| Task item |
Your answer should be one number: how many lines below hold the word "object".
BEGIN Data for the task
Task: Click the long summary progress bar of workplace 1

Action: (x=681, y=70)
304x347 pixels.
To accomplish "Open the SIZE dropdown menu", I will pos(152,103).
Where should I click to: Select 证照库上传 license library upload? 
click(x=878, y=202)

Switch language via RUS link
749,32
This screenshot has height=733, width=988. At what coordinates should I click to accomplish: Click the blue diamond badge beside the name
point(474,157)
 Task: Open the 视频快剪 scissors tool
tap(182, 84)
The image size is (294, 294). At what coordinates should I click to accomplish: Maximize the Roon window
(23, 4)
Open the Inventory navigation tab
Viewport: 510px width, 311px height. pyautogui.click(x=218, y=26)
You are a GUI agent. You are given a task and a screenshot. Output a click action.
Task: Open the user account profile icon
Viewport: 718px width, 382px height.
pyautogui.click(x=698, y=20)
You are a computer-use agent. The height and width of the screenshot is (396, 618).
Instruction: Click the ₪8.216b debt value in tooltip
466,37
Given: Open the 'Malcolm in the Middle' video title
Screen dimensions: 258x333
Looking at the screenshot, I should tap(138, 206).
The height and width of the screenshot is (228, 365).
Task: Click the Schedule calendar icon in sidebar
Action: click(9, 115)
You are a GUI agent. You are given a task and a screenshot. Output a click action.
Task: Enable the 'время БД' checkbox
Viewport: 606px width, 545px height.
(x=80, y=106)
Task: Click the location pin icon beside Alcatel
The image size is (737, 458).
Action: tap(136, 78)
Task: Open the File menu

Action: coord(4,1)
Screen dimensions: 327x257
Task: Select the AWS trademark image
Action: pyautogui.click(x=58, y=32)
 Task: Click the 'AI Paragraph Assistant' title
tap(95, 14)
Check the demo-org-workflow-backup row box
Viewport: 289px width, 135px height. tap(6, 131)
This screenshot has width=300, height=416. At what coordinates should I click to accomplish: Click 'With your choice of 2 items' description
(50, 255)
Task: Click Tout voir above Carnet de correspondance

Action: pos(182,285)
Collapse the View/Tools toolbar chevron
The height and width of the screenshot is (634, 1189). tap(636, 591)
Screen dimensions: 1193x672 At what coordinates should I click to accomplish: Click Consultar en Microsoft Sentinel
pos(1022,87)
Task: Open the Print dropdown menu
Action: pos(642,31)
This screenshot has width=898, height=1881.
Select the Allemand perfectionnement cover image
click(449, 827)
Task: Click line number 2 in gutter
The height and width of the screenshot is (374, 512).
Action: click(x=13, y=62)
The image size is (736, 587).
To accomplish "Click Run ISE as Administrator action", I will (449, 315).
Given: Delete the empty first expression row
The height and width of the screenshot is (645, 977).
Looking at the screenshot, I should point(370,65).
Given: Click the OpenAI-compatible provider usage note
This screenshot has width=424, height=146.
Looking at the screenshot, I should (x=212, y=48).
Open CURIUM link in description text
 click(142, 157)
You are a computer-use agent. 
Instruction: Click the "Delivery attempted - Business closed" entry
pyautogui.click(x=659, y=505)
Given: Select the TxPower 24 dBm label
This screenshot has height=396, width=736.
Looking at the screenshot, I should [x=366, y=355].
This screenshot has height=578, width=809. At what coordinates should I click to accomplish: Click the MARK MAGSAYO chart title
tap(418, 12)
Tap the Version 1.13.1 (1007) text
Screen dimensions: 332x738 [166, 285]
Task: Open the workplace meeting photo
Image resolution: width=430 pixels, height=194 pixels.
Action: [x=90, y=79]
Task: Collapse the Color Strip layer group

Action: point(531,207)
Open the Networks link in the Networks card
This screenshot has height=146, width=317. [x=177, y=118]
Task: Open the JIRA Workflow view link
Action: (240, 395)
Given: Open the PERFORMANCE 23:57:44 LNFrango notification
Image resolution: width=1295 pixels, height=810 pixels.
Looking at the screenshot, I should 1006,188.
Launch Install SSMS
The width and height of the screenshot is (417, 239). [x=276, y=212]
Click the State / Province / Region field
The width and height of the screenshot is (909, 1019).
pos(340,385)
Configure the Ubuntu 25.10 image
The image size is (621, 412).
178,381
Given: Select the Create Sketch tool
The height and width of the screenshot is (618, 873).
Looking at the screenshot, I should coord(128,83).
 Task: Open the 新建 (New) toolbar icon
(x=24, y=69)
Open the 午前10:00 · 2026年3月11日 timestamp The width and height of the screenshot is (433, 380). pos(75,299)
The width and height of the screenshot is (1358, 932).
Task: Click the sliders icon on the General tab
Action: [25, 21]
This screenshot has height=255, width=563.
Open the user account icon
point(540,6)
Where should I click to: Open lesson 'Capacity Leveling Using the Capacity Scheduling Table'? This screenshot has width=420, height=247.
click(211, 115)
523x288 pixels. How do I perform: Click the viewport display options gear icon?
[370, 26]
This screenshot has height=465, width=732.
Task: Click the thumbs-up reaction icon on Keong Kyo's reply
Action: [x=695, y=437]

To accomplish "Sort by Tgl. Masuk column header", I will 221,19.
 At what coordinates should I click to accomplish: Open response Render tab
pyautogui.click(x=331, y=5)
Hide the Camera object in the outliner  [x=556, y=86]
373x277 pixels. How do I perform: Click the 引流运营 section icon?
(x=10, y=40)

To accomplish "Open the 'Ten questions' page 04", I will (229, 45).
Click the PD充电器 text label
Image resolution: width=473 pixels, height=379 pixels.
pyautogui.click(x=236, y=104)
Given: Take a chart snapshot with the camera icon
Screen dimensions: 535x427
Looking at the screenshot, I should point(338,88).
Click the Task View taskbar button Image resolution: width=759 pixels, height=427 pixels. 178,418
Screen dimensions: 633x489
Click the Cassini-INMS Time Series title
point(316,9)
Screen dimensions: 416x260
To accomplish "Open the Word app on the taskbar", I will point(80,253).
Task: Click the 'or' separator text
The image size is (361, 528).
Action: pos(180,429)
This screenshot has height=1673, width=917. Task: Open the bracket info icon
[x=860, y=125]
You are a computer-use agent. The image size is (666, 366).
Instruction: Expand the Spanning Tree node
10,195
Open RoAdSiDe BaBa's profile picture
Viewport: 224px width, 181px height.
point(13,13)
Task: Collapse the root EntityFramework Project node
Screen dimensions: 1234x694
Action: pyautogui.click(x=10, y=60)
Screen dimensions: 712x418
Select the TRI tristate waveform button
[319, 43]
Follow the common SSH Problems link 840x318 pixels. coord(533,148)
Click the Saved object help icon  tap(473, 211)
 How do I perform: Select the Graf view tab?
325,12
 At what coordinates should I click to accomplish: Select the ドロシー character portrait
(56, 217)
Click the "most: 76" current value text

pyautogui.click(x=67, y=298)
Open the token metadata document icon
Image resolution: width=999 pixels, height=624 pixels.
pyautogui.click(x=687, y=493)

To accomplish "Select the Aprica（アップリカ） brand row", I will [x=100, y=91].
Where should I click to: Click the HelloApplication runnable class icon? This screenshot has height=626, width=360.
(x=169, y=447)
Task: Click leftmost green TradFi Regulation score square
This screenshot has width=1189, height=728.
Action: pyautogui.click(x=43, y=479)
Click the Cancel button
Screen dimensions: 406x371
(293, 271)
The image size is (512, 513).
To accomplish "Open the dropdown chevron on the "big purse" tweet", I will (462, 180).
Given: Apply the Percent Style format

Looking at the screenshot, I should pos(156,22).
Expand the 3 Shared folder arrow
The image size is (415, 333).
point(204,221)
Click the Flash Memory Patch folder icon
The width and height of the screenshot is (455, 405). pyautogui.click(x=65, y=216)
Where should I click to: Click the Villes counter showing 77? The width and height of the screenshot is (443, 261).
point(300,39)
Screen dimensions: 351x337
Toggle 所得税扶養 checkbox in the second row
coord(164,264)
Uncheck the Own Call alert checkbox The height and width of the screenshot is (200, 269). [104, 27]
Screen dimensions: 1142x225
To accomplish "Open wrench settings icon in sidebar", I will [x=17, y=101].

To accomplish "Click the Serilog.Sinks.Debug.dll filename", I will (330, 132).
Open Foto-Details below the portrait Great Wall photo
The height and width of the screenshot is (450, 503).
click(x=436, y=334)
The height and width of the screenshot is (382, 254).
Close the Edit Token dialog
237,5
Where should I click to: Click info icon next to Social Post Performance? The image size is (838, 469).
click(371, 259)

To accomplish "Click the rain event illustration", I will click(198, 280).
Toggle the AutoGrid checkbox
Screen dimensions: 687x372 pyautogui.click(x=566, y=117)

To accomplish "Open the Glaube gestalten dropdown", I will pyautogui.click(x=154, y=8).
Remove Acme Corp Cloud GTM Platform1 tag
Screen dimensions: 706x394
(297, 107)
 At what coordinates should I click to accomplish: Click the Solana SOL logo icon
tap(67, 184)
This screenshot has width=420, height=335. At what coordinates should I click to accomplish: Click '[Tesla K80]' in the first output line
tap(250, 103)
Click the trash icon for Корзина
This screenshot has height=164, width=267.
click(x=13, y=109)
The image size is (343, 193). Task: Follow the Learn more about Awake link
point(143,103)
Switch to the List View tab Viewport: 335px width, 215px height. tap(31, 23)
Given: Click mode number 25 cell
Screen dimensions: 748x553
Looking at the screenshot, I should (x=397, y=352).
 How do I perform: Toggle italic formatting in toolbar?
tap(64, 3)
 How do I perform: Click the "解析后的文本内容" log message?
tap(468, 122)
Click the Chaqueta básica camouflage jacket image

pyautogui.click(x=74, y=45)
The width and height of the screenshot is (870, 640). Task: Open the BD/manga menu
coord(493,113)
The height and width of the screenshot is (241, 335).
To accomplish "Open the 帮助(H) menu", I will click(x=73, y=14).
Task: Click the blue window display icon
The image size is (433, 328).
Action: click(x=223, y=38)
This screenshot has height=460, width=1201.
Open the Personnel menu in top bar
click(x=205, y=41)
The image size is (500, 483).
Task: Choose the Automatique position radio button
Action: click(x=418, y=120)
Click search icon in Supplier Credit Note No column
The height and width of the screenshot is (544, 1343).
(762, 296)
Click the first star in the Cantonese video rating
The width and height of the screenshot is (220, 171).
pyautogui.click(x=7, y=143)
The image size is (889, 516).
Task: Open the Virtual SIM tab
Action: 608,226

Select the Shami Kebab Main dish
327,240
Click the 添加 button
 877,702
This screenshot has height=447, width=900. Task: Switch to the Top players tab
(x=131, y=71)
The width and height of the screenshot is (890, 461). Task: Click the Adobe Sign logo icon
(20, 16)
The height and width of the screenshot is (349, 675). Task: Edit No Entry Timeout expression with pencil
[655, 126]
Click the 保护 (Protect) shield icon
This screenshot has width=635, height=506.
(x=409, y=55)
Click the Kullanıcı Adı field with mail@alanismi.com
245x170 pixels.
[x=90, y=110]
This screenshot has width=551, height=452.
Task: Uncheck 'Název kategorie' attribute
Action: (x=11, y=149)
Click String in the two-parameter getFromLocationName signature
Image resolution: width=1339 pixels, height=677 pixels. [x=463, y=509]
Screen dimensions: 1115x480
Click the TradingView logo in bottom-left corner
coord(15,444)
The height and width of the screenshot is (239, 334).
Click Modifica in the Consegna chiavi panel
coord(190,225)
END Data for the task
| Solution to this problem |
2